- **What to do**: Rewrite the lines from the one containing "Select the commit author avatar" through the one containing "pos(318,930)", switching "icon" to "symbol" and keeping everything else unchanged.

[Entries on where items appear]
********************

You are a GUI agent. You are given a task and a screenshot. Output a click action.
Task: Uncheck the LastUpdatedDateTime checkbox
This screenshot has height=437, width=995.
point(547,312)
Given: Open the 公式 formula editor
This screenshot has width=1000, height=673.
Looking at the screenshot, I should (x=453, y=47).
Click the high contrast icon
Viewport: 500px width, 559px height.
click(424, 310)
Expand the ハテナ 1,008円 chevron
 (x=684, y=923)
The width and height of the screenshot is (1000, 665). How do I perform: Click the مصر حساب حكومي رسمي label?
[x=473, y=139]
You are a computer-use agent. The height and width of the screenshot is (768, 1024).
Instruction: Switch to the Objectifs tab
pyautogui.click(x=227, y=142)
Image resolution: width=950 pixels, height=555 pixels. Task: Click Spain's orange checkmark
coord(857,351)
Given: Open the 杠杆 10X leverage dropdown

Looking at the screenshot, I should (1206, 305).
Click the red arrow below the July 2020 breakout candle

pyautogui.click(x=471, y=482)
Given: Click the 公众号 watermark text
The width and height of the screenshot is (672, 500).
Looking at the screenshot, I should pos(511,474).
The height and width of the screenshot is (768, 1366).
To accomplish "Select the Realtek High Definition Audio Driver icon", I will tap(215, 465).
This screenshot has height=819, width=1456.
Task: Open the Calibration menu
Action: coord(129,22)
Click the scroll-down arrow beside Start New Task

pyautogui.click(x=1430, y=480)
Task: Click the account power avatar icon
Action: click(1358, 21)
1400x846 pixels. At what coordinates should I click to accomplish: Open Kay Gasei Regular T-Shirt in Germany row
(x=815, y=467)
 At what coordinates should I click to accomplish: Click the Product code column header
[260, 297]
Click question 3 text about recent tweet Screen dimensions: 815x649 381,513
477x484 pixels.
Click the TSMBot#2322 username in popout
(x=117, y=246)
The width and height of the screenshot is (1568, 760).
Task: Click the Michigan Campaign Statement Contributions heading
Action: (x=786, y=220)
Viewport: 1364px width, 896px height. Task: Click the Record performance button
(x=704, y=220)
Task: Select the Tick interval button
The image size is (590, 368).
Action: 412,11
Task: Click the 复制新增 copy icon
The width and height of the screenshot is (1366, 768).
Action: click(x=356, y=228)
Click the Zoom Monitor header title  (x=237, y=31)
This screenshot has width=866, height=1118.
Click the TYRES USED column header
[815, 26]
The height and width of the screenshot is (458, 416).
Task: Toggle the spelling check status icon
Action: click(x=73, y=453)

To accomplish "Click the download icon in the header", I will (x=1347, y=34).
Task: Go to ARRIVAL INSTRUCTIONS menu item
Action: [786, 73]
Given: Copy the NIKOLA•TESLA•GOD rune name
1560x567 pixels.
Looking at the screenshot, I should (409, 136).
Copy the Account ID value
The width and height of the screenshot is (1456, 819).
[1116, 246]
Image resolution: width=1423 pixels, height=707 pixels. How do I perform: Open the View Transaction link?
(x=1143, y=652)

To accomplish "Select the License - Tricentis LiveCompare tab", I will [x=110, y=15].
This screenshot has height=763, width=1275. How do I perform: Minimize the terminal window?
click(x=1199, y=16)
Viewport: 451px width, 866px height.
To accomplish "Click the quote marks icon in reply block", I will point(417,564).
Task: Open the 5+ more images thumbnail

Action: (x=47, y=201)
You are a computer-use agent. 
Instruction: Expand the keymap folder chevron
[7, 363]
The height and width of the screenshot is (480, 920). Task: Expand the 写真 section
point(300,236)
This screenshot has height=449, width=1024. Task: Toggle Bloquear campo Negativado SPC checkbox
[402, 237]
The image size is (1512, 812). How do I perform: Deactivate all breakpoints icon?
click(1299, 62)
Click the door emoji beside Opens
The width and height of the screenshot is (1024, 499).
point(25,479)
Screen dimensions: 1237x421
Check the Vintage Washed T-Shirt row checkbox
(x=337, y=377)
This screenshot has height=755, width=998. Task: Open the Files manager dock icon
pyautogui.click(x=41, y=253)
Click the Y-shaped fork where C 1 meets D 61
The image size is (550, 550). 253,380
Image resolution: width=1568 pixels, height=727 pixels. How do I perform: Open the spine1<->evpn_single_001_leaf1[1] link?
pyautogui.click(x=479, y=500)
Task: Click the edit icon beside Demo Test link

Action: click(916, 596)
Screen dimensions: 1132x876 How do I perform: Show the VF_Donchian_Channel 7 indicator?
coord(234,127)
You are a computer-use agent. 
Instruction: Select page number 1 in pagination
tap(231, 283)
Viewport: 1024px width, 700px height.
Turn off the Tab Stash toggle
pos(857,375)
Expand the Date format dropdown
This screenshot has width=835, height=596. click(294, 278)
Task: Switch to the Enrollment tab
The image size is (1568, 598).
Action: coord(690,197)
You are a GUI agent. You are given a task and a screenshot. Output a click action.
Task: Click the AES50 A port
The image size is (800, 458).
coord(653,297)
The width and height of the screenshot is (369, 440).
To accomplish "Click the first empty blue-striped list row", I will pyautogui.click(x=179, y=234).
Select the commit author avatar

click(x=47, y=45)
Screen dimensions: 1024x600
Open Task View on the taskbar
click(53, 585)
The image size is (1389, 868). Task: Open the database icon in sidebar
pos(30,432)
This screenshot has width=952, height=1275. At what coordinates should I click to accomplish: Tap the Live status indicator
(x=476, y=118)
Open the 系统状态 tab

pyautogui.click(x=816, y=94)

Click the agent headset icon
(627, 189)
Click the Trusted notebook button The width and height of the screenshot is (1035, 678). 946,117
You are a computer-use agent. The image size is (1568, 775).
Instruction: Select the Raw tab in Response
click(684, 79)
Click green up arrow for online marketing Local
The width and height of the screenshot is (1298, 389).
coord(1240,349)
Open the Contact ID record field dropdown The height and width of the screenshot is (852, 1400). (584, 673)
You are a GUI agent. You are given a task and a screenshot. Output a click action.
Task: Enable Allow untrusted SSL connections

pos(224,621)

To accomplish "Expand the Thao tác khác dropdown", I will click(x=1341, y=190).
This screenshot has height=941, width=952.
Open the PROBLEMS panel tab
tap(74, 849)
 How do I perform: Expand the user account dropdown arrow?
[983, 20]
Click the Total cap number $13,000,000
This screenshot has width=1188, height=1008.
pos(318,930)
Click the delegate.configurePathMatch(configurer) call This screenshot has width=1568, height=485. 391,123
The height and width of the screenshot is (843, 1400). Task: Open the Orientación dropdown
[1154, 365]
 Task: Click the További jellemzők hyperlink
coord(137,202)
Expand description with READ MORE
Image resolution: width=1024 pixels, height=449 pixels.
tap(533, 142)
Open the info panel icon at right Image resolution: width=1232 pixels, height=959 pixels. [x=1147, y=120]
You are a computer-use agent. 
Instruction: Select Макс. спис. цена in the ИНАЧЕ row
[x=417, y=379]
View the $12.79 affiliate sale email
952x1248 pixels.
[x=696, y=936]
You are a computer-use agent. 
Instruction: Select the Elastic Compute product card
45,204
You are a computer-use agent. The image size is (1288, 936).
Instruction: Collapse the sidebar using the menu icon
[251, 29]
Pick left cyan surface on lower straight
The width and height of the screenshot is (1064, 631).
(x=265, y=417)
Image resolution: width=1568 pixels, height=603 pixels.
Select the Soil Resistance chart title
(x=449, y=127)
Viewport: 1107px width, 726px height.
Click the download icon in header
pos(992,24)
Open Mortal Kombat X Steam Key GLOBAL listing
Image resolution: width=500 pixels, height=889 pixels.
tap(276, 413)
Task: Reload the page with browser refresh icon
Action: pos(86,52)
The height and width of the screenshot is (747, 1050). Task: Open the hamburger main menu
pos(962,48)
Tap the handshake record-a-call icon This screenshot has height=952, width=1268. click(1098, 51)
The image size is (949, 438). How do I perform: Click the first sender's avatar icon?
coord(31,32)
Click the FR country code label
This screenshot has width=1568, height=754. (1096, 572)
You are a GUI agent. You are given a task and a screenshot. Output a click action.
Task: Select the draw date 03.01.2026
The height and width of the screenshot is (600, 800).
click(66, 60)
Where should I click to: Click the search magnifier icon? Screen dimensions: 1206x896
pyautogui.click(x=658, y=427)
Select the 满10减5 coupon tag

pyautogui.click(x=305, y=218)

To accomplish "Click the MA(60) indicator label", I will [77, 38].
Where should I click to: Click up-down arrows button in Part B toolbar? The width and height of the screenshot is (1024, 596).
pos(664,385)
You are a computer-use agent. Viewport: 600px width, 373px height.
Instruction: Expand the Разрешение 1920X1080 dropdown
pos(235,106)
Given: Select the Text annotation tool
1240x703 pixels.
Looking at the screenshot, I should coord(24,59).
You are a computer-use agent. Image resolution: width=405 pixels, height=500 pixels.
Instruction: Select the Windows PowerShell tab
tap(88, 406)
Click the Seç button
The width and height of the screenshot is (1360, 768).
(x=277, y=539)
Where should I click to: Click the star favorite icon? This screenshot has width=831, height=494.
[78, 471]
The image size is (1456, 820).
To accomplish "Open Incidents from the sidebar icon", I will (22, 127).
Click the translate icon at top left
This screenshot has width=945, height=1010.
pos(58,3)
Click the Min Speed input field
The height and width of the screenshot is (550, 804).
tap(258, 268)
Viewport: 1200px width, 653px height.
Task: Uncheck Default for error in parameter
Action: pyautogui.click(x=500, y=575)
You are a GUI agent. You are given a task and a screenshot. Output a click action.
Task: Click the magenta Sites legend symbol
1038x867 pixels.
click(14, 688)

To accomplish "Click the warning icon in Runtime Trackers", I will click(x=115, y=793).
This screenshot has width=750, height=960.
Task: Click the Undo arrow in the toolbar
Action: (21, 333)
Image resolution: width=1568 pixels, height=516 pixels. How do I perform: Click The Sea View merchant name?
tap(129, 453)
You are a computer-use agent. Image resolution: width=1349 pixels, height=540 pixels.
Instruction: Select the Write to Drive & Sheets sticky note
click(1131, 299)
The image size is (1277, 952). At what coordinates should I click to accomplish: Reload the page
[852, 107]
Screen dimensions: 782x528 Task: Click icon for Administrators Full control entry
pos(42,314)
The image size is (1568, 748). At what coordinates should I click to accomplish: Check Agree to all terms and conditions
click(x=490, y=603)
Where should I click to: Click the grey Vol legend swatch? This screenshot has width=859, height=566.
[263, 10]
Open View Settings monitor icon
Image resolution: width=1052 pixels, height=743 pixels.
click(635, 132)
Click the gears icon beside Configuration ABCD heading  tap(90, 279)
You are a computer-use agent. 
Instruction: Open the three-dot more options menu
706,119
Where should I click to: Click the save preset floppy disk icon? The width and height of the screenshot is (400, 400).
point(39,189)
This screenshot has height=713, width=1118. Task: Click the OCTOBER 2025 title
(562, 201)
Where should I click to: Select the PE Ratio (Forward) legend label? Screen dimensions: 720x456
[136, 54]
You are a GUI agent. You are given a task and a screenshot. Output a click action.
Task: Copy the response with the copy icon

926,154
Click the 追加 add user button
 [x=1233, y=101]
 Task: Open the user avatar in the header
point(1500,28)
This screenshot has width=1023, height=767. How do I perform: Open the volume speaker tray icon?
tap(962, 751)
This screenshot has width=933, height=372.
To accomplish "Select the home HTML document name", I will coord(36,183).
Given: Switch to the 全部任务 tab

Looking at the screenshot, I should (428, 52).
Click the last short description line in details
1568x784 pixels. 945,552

********************

- **Output below**:
Select the commit author avatar

click(x=47, y=45)
Screen dimensions: 1024x600
Open Task View on the taskbar
click(53, 585)
The image size is (1389, 868). Task: Open the database symbol in sidebar
pos(30,432)
This screenshot has width=952, height=1275. At what coordinates should I click to accomplish: Tap the Live status indicator
(x=476, y=118)
Open the 系统状态 tab

pyautogui.click(x=816, y=94)

Click the agent headset symbol
(627, 189)
Click the Trusted notebook button The width and height of the screenshot is (1035, 678). 946,117
You are a computer-use agent. The image size is (1568, 775).
Instruction: Select the Raw tab in Response
click(684, 79)
Click green up arrow for online marketing Local
The width and height of the screenshot is (1298, 389).
coord(1240,349)
Open the Contact ID record field dropdown The height and width of the screenshot is (852, 1400). (584, 673)
You are a GUI agent. You are given a task and a screenshot. Output a click action.
Task: Enable Allow untrusted SSL connections

pos(224,621)

To accomplish "Expand the Thao tác khác dropdown", I will click(x=1341, y=190).
This screenshot has height=941, width=952.
Open the PROBLEMS panel tab
tap(74, 849)
 How do I perform: Expand the user account dropdown arrow?
[983, 20]
Click the Total cap number $13,000,000
This screenshot has width=1188, height=1008.
pos(318,930)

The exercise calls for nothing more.